▶ EXERCISE SET
• a. According to the homeschooling passage, what is possibly the most accurate way to describe homeschooling?
• b. Please write out the part of the homeschooling passage that opens with the words containing "Homeschooling is many" and closes with "Homeschooling is sanctifying.".

▶ EXCERPTED PASSAGE
····················
Homeschooling is many things, but possibly the most accurate way to describe it is sanctifying. It is fun and adventurous, but not all the time. It is filled with kids learning new things in new ways that excite them, but not all the time. So what do you tell the possibly interested, maybe a bit worried or overwhelmed parent that wants to know what homeschooling is like? You tell them the truth – homeschooling is a wonderfully, overwhelming, exciting experience that shows you just how good and gracious our Almighty Father is. Homeschooling is sanctifying.
Like homeschooling, most things in life are sanctifying because most things in life have the ability to either draw out the Spirit in us and transform us into His likeness or cause us to slip into ourselves more and transform us into the likeness of the world. Homeschooling is definitely no different. Unlike “regular” school, where you can escape the ever-watchful eyes of your children for a few hours on a bad day, homeschooling puts everything on display for them. They get to see almost all of your highs and lows and in-betweens. This is both exhausting and wonderful: exhausting, because it sometimes feels like you have to be the perfect parent/person all day, every day. But it is also so wonderful because it opens the door for you to be real with your children. They get to see that you are not perfect, but that God is. Walking the road of life with your kids is what parenting is all about and homeschooling just enhances that.
····················
Word and element location data
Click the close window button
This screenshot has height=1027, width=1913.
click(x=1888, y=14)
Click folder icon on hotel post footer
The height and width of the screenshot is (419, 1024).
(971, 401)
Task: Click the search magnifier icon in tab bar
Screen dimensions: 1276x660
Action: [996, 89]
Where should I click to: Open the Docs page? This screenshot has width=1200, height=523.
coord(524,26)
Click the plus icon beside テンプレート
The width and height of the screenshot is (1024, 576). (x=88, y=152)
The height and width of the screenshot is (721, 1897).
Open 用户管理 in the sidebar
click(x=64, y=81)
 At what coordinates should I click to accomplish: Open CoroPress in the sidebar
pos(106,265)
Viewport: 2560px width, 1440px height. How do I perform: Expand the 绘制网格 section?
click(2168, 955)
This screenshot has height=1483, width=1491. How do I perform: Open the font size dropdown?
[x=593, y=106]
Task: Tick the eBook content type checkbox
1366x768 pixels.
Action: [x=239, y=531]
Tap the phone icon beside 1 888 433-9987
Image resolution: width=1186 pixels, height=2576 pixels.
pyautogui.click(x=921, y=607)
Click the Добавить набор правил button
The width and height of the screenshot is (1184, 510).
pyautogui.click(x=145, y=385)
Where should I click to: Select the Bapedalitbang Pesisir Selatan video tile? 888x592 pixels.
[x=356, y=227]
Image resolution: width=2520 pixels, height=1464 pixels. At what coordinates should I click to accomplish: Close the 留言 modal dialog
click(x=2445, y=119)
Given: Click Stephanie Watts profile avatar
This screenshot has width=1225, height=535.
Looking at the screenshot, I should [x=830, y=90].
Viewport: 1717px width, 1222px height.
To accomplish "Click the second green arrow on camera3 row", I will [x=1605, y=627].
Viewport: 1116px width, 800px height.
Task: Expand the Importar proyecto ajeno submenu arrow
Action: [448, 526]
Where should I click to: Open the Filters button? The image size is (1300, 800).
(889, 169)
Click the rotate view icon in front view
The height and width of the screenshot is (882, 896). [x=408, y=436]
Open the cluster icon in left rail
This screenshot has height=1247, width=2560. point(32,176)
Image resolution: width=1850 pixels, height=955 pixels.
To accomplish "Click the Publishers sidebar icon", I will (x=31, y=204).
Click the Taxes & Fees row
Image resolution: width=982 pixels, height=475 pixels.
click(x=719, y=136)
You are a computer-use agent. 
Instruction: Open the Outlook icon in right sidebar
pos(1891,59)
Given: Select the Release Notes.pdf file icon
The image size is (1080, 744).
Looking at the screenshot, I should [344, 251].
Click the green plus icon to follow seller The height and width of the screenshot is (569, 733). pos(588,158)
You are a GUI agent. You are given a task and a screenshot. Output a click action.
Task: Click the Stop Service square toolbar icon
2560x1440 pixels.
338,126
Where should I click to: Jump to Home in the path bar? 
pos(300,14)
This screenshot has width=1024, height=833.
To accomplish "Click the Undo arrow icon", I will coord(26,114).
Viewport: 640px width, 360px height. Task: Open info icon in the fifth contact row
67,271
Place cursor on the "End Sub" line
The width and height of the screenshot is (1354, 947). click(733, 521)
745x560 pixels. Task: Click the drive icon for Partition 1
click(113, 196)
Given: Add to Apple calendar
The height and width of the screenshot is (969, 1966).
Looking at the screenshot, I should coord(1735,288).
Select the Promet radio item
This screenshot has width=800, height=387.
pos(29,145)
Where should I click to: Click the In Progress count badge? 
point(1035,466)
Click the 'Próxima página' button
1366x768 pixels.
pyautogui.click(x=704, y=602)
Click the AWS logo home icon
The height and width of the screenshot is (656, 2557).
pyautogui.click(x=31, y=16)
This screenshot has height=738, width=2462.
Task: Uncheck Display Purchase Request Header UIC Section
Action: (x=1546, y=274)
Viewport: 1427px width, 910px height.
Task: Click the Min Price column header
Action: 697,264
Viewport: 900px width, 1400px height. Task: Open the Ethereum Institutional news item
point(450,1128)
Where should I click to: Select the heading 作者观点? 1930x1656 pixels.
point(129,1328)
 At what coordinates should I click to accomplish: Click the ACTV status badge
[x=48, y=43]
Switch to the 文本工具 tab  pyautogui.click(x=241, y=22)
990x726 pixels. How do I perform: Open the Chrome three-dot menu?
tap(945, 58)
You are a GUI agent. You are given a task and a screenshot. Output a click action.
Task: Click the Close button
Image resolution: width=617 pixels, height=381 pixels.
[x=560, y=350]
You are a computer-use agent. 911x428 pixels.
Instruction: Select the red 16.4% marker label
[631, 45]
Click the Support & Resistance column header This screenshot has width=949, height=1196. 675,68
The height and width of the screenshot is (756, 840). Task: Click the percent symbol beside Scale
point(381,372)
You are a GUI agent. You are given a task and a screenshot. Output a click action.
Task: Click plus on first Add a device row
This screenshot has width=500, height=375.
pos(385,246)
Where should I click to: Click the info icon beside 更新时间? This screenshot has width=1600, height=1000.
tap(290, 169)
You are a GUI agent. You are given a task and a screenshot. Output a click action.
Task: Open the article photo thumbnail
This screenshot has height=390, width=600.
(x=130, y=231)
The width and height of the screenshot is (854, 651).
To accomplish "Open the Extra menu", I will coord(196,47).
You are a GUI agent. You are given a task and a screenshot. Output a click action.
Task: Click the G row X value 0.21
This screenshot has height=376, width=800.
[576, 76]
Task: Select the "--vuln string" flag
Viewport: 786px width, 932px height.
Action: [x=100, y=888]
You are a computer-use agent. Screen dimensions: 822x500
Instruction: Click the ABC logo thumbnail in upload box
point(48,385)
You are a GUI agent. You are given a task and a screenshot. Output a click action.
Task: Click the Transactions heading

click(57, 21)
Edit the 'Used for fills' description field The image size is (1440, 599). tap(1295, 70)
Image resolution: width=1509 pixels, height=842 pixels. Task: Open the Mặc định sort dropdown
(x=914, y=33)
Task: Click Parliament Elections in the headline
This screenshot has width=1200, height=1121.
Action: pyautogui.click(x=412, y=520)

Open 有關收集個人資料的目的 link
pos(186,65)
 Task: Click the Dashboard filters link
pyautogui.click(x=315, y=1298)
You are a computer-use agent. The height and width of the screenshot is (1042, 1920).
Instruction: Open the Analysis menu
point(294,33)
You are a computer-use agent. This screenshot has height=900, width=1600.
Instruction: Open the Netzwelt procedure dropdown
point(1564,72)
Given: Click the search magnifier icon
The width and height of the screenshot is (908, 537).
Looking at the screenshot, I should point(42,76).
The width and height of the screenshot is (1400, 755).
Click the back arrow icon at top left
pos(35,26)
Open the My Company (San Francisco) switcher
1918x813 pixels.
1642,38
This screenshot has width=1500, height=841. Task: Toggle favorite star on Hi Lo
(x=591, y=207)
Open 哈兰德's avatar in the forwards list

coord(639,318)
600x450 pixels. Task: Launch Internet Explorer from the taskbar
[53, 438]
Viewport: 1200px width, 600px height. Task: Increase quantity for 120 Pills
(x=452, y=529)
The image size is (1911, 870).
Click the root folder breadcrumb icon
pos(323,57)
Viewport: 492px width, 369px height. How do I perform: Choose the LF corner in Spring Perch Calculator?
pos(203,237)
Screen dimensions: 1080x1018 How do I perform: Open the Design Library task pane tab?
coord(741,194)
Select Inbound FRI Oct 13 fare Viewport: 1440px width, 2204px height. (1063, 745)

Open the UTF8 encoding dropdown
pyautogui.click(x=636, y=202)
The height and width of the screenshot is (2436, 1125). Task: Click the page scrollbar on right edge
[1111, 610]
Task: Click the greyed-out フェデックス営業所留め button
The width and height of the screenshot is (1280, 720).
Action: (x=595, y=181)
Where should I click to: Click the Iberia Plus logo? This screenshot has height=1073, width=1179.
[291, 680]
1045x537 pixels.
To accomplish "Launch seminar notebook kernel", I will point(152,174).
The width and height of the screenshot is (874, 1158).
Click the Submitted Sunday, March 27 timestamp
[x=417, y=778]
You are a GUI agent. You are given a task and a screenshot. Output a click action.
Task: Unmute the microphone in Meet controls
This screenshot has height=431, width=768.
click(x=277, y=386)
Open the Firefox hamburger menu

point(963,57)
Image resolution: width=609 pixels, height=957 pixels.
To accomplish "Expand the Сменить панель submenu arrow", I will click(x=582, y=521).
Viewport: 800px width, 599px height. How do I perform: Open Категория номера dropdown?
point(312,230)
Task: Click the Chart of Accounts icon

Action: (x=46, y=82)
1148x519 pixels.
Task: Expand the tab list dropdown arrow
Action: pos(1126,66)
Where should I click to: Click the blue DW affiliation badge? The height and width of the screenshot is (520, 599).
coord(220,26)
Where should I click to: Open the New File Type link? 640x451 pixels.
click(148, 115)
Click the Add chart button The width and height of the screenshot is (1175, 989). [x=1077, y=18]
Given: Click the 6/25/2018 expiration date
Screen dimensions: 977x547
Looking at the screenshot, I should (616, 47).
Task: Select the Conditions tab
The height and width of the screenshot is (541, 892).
····················
▶ OUTPUTS BY TASK
• a. Sanctifying.

• b.
Homeschooling is many things, but possibly the most accurate way to describe it is sanctifying. It is fun and adventurous, but not all the time. It is filled with kids learning new things in new ways that excite them, but not all the time. So what do you tell the possibly interested, maybe a bit worried or overwhelmed parent that wants to know what homeschooling is like? You tell them the truth – homeschooling is a wonderfully, overwhelming, exciting experience that shows you just how good and gracious our Almighty Father is. Homeschooling is sanctifying.